__REQUIRED WORK__. Write out the items below again, swapping "Tap" for "Press" wherever it appears and leaving everything else unchanged. Omit the pictures.

___ GIVEN RECORDS

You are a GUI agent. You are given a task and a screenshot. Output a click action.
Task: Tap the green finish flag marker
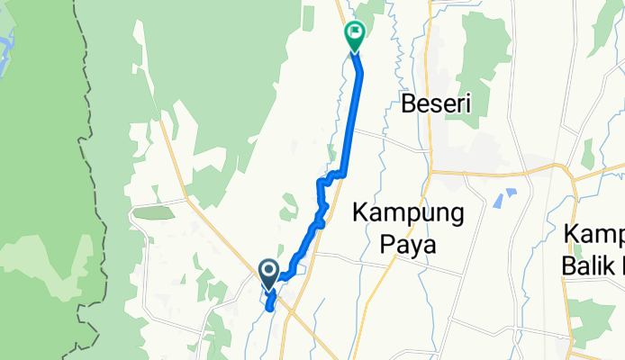point(354,34)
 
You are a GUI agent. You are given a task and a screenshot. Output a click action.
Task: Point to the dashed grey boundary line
point(90,180)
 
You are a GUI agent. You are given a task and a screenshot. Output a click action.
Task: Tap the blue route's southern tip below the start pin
point(269,309)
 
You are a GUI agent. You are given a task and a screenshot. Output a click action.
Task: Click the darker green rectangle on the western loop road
point(154,212)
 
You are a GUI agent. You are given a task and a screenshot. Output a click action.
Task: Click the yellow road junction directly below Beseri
point(431,171)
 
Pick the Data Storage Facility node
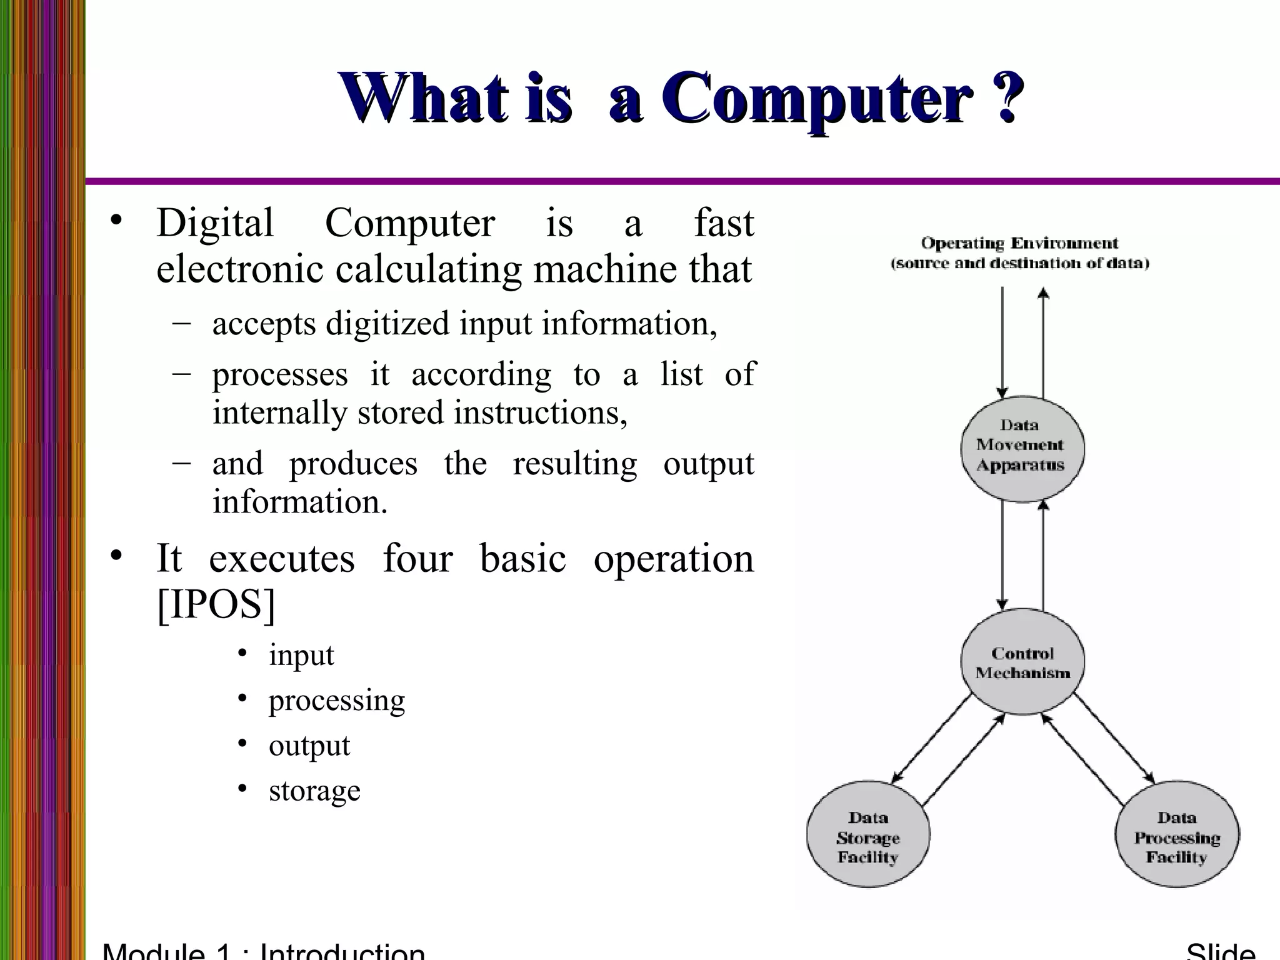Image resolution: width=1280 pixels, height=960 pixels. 868,836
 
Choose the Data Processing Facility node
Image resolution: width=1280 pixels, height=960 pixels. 1177,836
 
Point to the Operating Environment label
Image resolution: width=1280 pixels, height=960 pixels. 1019,242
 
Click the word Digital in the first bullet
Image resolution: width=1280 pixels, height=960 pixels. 215,223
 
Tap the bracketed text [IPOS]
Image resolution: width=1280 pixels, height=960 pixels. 216,604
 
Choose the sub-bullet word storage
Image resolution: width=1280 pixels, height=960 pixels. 314,791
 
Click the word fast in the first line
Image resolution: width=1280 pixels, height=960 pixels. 724,223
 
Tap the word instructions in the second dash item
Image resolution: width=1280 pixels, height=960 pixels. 540,412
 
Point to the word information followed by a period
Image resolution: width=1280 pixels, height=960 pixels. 300,502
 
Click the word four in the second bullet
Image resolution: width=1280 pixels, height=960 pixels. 418,558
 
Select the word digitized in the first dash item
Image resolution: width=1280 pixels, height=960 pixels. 388,324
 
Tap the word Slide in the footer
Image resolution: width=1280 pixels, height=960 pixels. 1220,951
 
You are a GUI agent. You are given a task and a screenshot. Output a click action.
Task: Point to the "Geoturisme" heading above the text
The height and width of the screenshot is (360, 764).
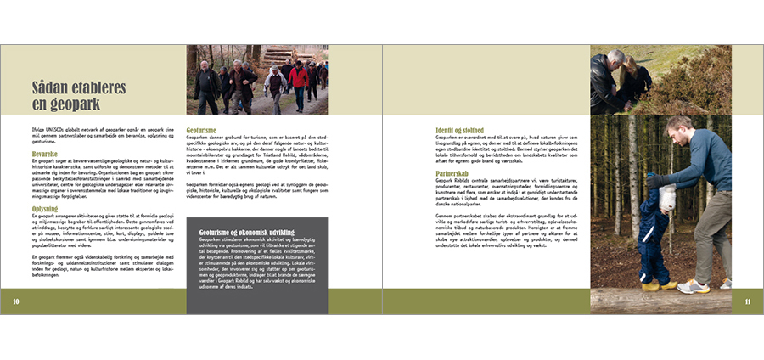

______

__SOLVED PROBLEM__.
You are a GUI agent. You are given a task and a screenshot. Output a click action.
Task: Press the green finish flag marker
point(354,34)
 
You are a GUI agent. You are given a task and a screenshot. Output a click action.
Task: Point to the dashed grey boundary line
point(90,180)
 
You are a GUI agent. You are given a task and a screenshot. Output a click action.
Task: Press the blue route's southern tip below the start pin
point(269,309)
 
You are a GUI agent. You are given a task and a screenshot. Output a click action.
Task: Click the darker green rectangle on the western loop road
point(154,212)
 
You are a GUI agent. You are given a task and a screenshot. Output a click action.
Task: Click the yellow road junction directly below Beseri
point(431,171)
 
Pick the Data Storage Facility node
Image resolution: width=1280 pixels, height=960 pixels. 868,836
 
Choose the Data Processing Facility node
Image resolution: width=1280 pixels, height=960 pixels. 1177,836
 
Point to the Operating Environment label
Image resolution: width=1280 pixels, height=960 pixels. 1019,242
 
Click the word Digital in the first bullet
Image resolution: width=1280 pixels, height=960 pixels. 215,223
 
Press the bracketed text [IPOS]
Image resolution: width=1280 pixels, height=960 pixels. 216,604
 
Choose the sub-bullet word storage
Image resolution: width=1280 pixels, height=960 pixels. 314,791
 
Click the word fast in the first line
Image resolution: width=1280 pixels, height=960 pixels. 724,223
 
Press the word instructions in the second dash item
Image resolution: width=1280 pixels, height=960 pixels. 540,412
 
Point to the word information followed by a period
Image resolution: width=1280 pixels, height=960 pixels. 300,502
 
Click the word four in the second bullet
Image resolution: width=1280 pixels, height=960 pixels. 418,558
 
Select the word digitized in the first dash item
Image resolution: width=1280 pixels, height=960 pixels. 388,324
 
Press the word Slide in the footer
Image resolution: width=1280 pixels, height=960 pixels. 1220,951
 
You are a GUI agent. You are given a task and a screenshot. Output a click action.
Task: Point to the "Geoturisme" heading above the text
The height and width of the screenshot is (360, 764).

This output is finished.